Hyaline cartilage, which is found at articular surfaces (the surfaces between joints, allows us to walk and climb stairs. However, the everyday wear-and-tear or an injury can degrade the cartilage, leaving bones to grind against bones. the result is bone fragmentation, extensive inflammation and pain (osteoarthritis), and the replacement of that joint with an artificial joint. Articular cartilage has a very limited ability to repair itself and damage and osteoarthritis are the leading causes of impairment in older people.

Guilak’s research group, led by postdoctoral research fellow, Brian Diekman, is an alternative to other procedures presently in use, which include the application of stem cells from bone marrow or fat to the damaged cartilage.

The main challenge in using iPSCs was differentiate the cells so that they provided a relatively pure population of cartilage-making cells (chondrocytes). To hone their protocol for making and selecting chondrocytes from iPSCs, Diekman devised a technique that caused only those iPSCs that had differentiated into mature chondrocytes to glow a fluorescent green color. This provided a tag that Diekman and his colleagues used to sort the mature chondrocytes from the other cells.

The isolated chondrocytes made beautiful cartilage that had all the strength and resilience of nature cartilage. As noted by Diekman, “This was a multi-step approach, with the initial differentiation, the sorting, and then proceeding to make the tissue (cartilage in this case). What this shows is that iPSCs can be used to make high quality cartilage, either for replacement tissue or as a way to study disease and potential treatments.”

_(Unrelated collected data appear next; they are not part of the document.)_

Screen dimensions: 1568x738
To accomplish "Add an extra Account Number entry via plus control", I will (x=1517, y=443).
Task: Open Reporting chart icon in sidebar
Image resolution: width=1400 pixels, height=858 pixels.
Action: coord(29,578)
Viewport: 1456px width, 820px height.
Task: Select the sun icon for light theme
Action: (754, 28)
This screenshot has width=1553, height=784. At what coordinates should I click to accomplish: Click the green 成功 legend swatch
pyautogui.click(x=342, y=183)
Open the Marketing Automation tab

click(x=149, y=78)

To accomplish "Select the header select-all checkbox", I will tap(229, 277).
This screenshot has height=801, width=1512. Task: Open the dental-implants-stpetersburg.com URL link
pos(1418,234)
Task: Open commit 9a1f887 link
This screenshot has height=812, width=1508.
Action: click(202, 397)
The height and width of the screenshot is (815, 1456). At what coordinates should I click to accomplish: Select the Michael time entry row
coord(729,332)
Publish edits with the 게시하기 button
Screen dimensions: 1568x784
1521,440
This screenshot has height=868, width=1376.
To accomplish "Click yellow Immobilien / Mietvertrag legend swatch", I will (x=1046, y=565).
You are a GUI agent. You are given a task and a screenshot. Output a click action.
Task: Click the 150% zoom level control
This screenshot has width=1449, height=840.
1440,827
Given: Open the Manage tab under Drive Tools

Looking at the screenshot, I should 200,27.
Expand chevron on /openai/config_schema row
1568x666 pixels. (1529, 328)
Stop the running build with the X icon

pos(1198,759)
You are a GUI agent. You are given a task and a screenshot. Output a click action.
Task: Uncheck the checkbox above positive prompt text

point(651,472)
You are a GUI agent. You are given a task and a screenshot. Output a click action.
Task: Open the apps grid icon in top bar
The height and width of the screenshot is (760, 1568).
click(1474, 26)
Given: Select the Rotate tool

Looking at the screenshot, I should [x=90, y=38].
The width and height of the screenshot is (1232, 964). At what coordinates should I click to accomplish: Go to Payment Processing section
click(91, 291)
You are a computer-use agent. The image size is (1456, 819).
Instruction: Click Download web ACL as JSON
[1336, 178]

According to Diekman and Guilak, the next step in this research is to use human iPSCS to test and ultimately refine their cartilage-growing protocol. Guilak summarized his work with these words: “The advantage of this technique is that we can grow a continuous supply of cartilage in a dish. In addition to cell-based therapies, iPSC technology can also provide patient-specific cell and tissue models that could be used to screen for drugs to treat osteoarthritis.”

This work was published in the Proceedings of the National Academy of Sciences USA, 2012, DOI: 10.1073/pnas.1210422109.